One Christmas Eve I was all alone in the house, keeping the pudding boiling. Mother and my sisters had all gone for a picnic. We had all helped to make it. Mother had put butter in instead of suet. We were doing the raisins when mother came in and said we were not taking the stalks or stones out. At last we finished this tiresome task. Mother had put in two sixpences, a thimble, and a brooch. We had all to stir the pudding, and as we stirred we sang : —

‘ A currant for luck, a raisin for health, Some spice for beauty, and sugar for wealth.

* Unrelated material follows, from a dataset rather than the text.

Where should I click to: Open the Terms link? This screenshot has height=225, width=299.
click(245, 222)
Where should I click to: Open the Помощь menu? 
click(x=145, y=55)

Well, I was sitting on a chair wondering bow it would taste with butter in it, when a most strange thing happened. The lid of the pot slowly lifted up, and as I looked I felt my hair gradually going on end. At last the lid fell on the stone with a clatter and the pudding cloth fell ofl', and out jumped the pudding, and with the sixpences for eyes, the thimble for a nose, and the brooch for a mouth. When it landed on the floor it cried out, ‘ I am going to butt her,’ and then it made for me and chased me round the kitchen, dancing the barn dance all the time. At last it cried out, ‘Sit down, little girl, sit down and I will tell your fortune,’ so it came dancing up and said, ‘give me your hand.’ Then it said, ‘You will be engaged five times and be married at twenty. You will write poetry and compose music ; you will be very rich and travel very much.’ But when it got to ‘ much ’ it began to dance again, so I said, ‘ Why do you dance all the time ?’ ‘ But 'er I can’t help myself,’ cried the pudding, dancing more violently than ever, ‘ you put too much in me.’ It had just danced up to the stove when it split in half. I jumped up and bundled it in the cloth anyhow and put it back in the pot. As I put the lid on, I heard a muffled sound which sounded like ‘ Butter, oh, butter I’ and then I felt myself shaken and mother scolding me for going to sleep, and also to find it was only a dream. —(Prize story at Picton Industrial Exhibition, Class III.)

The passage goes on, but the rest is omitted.